*Selected excerpt*:

Conor Houghton

Papers

Old news

(2025-01-22) BRAID: Brains, AI and Data!

Today we ran our BRAID workshop today at the Watershed, with support from the Jean Golding Institute and the Elizabeth Blackwell Institute and more specifically by the Turing Liaison team at the JGI and the Bristol Neuroscience hub at the EBI.

It went really well, the idea was to celebrate AI and machine learning as an approach to neuroscience data and to celebrate the conversation between neuroscience and AI, so neuroscience as an application of AI and neuroscience and AI as subject which have a long history of useful exchange.

There were great talks and lots of excitement and conversation. The highlight was the flash talks by PhD students and PostDocs, three minute talks are really hard to give but when done well as they were here, they are fun and informative. I also really enjoyed a super entertaining talk by Edwin Dalmaijer; it turns out that pigeons, famously good at navigating, don't do it exactly the way you'd expect, they rely on recognizing landmarks as well as their sense of direction, sometimes leading to circuitous routes, however, when flying with other birds, their flocking behaviour leads them to discover new, more direct routes. Edwin used a simple agent model to show how this might work. Laurence Aitchison gave a fantastic talk, full of insight, which introduction his neuroscience-y approach to understanding how transformers work, often the black-box nature of computation in neural networks is presented as a big problem, but really it is an amazing opportunity, we don't know how these machines compute but they are easier to study than the brain and so when with clever methods we work out how they do compute we will have learned something profound about the structure of computation and information.

Thanks to my co-organizers: Cathy Brown, Isy Halton, Paul Anastasiades, Paul Chadderton and Seán Froudist-Walsh.

The programme is here: 2025_BRAID.pdf

(2024-12-23) Striking image; PLoS, likes lots of journals has started asking for a `striking image' to accompany a published paper. The iterated learning model paper:

arxiv: 2405.20818

didn't have any graph that would be suitable, so I commissioned one from the cartoonist Haidar Nahwan

A girl looks at a butterfly and a thought bubble shows she is matching the words red butterfly to the image

(2024-11-27) More paper news; it's been a good week:

GlyT2-positive interneurons regulate timing and variability of information transfer in a cerebellar-behavioural loop.
Ensor Palacios, Conor J Houghton and Paul Chadderton
biorxiv.org

has been accepted by the Journal of Neuroscience.

Our paper reports on complicated experiments by Ensor in Paul's lab to understand the behavioural role of the large inhibitory cells in the cerebellar cortex, more specifically, the way these cells control the representation of whisker movement in the cerebellum. Using fancy methods the activity of the inhibitory cells was reduced and the neural activity in cerebellum was recorded.

*List of tasks*:
1. Repeat word for word the passage of the news page from "It went really" up to and including "of useful exchange.".
2. Answer these questions using the news page:
(a) At what venue was the BRAID workshop held?
(b) Who drew the striking image for the iterated learning model paper?
(c) Which journal accepted the paper on GlyT2-positive interneurons?
The lines after this point come from a separate source.

*Given material*:
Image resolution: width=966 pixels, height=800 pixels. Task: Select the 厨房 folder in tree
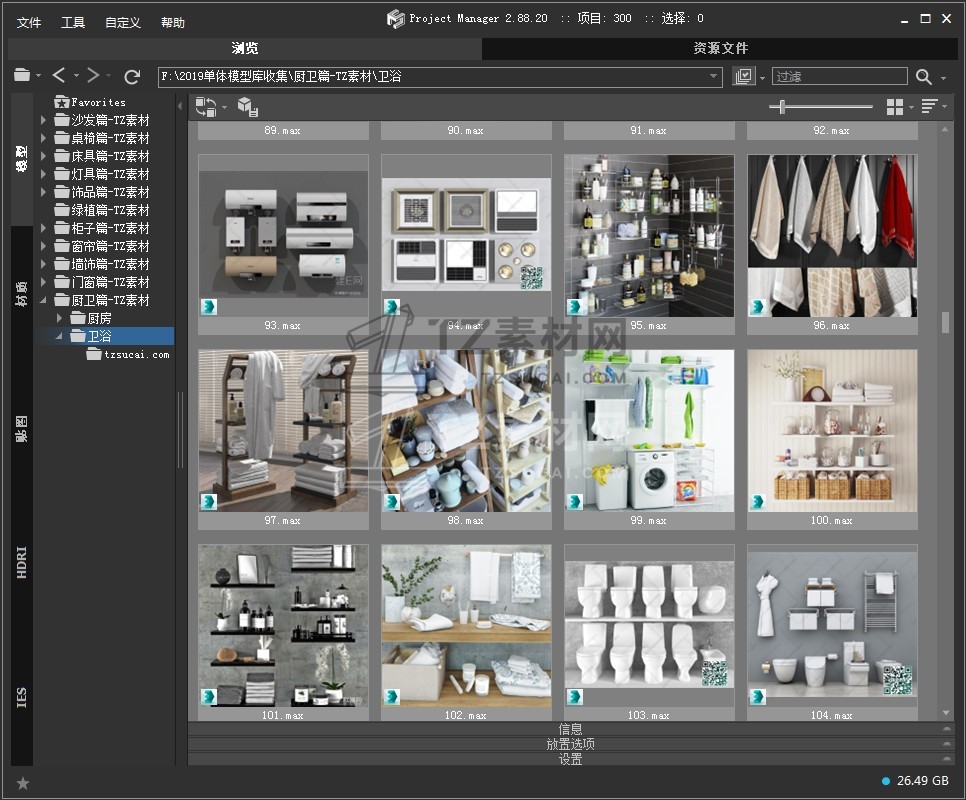100,318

*Responses*:
1.
It went really well, the idea was to celebrate AI and machine learning as an approach to neuroscience data and to celebrate the conversation between neuroscience and AI, so neuroscience as an application of AI and neuroscience and AI as subject which have a long history of useful exchange.

2.
(a) The Watershed.
(b) The cartoonist Haidar Nahwan.
(c) The Journal of Neuroscience.